### AIM OF THE TASK
In the listing that follows, the range to quote begins at the line that has "Given: Expand the Координатор tree node" and ends after the line that has "Given: Click the notes cell for 1959"; quote it verbatim and add nothing.

### DATA FOR PROCESSING
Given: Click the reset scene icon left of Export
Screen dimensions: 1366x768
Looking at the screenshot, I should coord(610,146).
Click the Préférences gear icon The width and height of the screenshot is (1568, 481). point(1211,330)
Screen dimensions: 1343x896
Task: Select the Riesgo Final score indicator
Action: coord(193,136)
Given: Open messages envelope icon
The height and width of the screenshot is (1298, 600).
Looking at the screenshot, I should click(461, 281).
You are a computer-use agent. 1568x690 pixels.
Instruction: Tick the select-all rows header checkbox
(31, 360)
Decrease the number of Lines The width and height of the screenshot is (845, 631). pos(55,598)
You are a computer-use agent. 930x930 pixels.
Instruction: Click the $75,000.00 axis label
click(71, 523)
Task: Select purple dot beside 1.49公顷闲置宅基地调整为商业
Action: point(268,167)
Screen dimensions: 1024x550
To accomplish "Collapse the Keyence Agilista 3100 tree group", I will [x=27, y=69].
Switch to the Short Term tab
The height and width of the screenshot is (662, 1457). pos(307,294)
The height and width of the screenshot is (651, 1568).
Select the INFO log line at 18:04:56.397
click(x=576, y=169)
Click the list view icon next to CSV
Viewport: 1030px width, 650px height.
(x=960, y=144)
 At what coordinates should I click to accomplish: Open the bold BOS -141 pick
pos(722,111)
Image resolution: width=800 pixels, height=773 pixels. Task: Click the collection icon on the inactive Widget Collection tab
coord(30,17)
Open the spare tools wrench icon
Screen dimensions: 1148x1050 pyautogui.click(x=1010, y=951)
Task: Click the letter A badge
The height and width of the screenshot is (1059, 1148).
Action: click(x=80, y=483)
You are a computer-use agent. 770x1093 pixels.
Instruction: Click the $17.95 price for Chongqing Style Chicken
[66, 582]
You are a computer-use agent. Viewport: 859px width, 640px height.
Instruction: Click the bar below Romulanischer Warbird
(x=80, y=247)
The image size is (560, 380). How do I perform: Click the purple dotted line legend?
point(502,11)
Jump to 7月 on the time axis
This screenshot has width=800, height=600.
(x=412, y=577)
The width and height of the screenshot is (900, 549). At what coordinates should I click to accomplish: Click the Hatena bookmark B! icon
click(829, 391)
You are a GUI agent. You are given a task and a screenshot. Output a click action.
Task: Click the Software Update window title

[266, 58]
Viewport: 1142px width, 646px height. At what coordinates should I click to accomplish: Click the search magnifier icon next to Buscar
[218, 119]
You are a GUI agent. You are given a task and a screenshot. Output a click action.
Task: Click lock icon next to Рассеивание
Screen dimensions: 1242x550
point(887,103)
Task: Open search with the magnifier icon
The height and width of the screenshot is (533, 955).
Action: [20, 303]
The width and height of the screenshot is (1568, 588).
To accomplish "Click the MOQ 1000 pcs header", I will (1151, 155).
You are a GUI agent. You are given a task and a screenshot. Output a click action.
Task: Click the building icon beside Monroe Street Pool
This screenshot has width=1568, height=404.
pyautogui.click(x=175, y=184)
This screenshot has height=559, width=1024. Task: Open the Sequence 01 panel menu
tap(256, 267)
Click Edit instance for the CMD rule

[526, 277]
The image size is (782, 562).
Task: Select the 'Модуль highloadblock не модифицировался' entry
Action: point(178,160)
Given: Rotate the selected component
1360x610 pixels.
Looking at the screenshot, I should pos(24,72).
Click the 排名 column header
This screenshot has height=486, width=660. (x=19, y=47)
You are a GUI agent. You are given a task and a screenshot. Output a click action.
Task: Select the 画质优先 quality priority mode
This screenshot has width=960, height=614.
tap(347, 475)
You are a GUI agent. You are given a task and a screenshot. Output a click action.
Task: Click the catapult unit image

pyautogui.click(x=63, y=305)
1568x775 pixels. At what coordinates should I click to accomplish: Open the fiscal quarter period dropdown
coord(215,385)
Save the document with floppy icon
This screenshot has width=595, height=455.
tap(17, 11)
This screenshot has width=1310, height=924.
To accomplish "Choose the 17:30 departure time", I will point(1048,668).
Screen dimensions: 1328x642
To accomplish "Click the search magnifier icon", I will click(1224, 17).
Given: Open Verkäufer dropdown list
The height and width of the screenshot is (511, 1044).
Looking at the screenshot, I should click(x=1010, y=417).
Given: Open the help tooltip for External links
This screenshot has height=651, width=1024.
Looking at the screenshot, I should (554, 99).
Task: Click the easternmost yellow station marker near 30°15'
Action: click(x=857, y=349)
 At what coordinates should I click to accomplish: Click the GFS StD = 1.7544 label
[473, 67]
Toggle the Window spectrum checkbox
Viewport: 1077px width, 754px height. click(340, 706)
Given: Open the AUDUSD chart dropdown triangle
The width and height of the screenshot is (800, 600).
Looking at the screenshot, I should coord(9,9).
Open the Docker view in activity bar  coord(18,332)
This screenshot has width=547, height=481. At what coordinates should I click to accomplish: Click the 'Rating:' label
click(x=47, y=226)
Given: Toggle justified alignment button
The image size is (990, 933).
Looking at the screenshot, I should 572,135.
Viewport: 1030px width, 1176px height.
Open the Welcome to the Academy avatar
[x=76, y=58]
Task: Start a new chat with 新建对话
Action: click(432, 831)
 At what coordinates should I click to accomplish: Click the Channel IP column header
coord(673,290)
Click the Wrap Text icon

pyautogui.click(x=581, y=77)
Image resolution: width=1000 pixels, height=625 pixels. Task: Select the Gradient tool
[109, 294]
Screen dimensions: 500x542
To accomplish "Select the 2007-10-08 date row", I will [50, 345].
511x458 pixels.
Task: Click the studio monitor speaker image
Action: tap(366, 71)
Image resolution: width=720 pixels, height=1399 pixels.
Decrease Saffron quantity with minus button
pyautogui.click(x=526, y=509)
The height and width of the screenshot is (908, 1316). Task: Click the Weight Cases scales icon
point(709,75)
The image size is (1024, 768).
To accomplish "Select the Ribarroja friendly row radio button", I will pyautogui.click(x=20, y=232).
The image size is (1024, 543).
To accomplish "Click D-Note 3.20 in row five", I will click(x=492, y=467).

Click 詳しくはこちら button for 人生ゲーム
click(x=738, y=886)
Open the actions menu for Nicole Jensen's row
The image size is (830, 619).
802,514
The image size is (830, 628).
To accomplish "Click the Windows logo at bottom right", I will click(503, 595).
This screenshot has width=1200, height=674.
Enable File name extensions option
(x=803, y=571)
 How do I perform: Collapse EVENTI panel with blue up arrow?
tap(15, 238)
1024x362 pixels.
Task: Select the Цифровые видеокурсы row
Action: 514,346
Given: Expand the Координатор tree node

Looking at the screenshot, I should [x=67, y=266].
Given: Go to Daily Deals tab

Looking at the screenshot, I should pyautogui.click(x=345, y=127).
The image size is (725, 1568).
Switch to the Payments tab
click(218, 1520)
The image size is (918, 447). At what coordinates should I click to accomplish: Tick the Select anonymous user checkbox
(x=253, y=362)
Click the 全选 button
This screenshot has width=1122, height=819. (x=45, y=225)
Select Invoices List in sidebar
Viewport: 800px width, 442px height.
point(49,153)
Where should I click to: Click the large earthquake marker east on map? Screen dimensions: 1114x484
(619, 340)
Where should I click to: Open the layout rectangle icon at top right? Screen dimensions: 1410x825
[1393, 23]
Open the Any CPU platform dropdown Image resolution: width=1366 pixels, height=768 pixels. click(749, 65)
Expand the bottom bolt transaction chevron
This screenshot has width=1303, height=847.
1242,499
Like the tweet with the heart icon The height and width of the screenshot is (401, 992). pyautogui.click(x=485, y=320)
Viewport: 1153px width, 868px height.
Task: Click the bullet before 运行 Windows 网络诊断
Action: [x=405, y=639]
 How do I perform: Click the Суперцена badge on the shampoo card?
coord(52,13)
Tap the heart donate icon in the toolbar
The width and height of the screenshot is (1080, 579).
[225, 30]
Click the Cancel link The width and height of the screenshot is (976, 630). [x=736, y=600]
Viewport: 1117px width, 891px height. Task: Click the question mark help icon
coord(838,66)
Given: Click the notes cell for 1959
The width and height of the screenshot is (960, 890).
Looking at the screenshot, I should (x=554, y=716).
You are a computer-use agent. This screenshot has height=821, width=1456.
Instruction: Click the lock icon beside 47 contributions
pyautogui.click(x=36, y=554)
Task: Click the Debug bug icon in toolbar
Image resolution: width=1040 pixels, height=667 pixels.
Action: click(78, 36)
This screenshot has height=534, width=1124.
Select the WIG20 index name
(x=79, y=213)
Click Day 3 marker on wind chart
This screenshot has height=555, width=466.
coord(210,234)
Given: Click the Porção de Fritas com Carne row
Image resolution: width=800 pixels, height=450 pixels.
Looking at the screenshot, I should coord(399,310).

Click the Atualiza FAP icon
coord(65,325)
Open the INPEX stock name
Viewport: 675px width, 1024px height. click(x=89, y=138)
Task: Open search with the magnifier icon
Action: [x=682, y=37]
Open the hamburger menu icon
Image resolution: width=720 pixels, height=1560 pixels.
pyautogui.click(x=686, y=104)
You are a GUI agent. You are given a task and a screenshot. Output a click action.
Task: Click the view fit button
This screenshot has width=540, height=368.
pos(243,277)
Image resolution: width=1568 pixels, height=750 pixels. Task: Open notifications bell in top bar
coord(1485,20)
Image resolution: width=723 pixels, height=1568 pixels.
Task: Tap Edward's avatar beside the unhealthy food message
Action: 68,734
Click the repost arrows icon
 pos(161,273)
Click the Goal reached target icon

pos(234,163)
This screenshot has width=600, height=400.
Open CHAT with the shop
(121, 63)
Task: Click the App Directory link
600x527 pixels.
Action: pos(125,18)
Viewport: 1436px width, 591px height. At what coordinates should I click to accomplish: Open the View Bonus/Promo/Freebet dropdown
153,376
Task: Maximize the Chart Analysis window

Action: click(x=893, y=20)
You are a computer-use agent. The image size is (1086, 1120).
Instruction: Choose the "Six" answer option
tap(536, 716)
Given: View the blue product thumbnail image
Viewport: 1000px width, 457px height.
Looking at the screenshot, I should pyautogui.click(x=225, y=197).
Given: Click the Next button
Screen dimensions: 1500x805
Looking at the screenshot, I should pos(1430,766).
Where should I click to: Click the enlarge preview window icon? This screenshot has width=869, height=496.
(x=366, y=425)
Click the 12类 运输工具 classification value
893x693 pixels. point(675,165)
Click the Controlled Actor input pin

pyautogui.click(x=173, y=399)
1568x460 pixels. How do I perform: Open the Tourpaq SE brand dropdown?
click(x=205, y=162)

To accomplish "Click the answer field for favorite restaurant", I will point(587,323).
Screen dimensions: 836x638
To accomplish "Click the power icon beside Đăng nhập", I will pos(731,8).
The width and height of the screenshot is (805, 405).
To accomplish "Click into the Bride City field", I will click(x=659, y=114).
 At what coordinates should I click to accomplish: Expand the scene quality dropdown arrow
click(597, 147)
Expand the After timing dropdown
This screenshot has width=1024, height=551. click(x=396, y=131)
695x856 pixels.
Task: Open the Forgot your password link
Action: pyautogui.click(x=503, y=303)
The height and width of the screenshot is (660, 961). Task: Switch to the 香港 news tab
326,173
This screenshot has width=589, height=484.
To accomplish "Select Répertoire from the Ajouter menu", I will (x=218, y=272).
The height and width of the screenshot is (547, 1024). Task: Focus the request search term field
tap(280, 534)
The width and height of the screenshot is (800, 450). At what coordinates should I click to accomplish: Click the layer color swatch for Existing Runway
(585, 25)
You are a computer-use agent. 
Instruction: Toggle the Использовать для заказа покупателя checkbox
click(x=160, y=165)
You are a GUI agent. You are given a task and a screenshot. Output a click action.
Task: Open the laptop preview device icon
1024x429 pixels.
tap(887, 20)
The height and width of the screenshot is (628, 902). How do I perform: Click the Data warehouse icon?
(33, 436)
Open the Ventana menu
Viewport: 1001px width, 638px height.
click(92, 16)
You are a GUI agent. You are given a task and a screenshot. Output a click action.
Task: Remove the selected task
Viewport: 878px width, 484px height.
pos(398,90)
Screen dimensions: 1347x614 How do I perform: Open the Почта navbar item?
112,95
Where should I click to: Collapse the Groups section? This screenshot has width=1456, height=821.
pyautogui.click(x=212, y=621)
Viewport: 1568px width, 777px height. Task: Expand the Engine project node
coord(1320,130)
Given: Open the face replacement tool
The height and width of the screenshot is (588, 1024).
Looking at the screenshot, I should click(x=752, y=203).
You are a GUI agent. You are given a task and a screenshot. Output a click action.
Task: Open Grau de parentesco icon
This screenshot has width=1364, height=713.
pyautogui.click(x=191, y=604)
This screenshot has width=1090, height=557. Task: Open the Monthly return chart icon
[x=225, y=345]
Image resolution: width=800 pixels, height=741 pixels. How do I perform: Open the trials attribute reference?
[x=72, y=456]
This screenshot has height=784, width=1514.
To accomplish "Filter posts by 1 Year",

### ANSWER TO THIS EXERCISE
Given: Expand the Координатор tree node

Looking at the screenshot, I should [x=67, y=266].
Given: Go to Daily Deals tab

Looking at the screenshot, I should pyautogui.click(x=345, y=127).
The image size is (725, 1568).
Switch to the Payments tab
click(218, 1520)
The image size is (918, 447). At what coordinates should I click to accomplish: Tick the Select anonymous user checkbox
(x=253, y=362)
Click the 全选 button
This screenshot has width=1122, height=819. (x=45, y=225)
Select Invoices List in sidebar
Viewport: 800px width, 442px height.
point(49,153)
Where should I click to: Click the large earthquake marker east on map? Screen dimensions: 1114x484
(619, 340)
Where should I click to: Open the layout rectangle icon at top right? Screen dimensions: 1410x825
[1393, 23]
Open the Any CPU platform dropdown Image resolution: width=1366 pixels, height=768 pixels. click(749, 65)
Expand the bottom bolt transaction chevron
This screenshot has width=1303, height=847.
1242,499
Like the tweet with the heart icon The height and width of the screenshot is (401, 992). pyautogui.click(x=485, y=320)
Viewport: 1153px width, 868px height.
Task: Click the bullet before 运行 Windows 网络诊断
Action: [x=405, y=639]
 How do I perform: Click the Суперцена badge on the shampoo card?
coord(52,13)
Tap the heart donate icon in the toolbar
The width and height of the screenshot is (1080, 579).
[225, 30]
Click the Cancel link The width and height of the screenshot is (976, 630). [x=736, y=600]
Viewport: 1117px width, 891px height. Task: Click the question mark help icon
coord(838,66)
Given: Click the notes cell for 1959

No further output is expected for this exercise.